The report shows that the World Bank is forecasting that Malaysia's economy will grow by 5.2% in 2017, 5.0% in 2018 and 4.8% in 2019 and with these figures he or she concluded that Malaysia's economy is going weaker.

The context of the "weaker" economic growth forecast made by the World Bank is explained in the page 124 of the report which stated that Malaysia's economic growth is expected to sustain current growth momentum ALBEIT at a more moderate pace amid expectation of lower capital expenditure growth.

Capital expenditure or gross fixed capital formation here means investments made by private and public sectors. The World Bank is expecting Malaysia's investments growth to decrease to 3.2% in 2018 before increasing to 4.2% in 2019 from 6.1% this year.

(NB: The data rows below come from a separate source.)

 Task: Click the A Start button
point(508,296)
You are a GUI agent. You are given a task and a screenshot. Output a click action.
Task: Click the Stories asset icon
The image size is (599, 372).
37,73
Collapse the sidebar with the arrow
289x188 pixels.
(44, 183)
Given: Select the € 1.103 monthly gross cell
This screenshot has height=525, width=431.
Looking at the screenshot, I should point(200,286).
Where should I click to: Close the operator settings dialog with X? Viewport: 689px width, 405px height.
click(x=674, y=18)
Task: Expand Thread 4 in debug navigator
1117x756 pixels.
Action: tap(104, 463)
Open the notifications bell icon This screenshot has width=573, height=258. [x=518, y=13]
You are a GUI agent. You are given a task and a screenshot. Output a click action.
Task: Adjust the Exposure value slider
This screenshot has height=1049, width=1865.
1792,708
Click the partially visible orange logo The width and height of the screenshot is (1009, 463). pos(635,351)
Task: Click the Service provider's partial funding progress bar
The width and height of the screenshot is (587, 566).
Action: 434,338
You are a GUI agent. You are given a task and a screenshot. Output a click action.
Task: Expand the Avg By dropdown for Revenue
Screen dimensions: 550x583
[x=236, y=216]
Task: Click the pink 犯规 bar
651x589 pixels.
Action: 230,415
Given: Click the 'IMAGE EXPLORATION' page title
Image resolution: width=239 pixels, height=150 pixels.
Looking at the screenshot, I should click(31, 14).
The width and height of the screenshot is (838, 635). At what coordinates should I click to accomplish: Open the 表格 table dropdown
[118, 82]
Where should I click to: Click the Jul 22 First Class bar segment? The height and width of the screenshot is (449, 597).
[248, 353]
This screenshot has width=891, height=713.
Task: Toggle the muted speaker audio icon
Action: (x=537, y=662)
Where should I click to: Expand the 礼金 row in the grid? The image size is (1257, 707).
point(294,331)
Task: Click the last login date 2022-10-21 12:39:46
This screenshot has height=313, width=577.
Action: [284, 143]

Other indicators such as private consumption, government consumption and net exports growth are also expected to be sustained but at slower rates in 2018 and 2019.

The expected slowing down of those indicators growth are mainly due to the base effect where most of them have rebounded strongly this year.

For example:

A makcik has sold RM100 worth of kuih yesterday. Today her sales of kuih increased by RM50 to RM150 - a growth of 50%. If her sales increase by RM50 tomorrow - her sales growth will be 33% (RM50 divided by previous day sales = RM150).

Malaysia is a upper middle income country. Its growth has been faster than other countries in the same category such as Argentina, Brazil, Iran, Mexico, Russia, South Africa and Turkey.

While the report does state that Malaysia (and Thailand) household debt exceeds 70% GDP, it does not mention the fact that Malaysian household financial asset to GDP ratio stood at 181% of GDP. In other words Malaysians' financial assets are two times their debt.

BNM Financial Stability and Payment Systems Report 2016

One must look beyond headline figures such as household debt before jumping into any conclusion.

If the GDP numbers haven't benefited Malaysians, income of Malaysians wouldn't have been rising as evidenced in the report of 2016 Household Income and Basic Amenities Survey released by the Department of Statistics yesterday.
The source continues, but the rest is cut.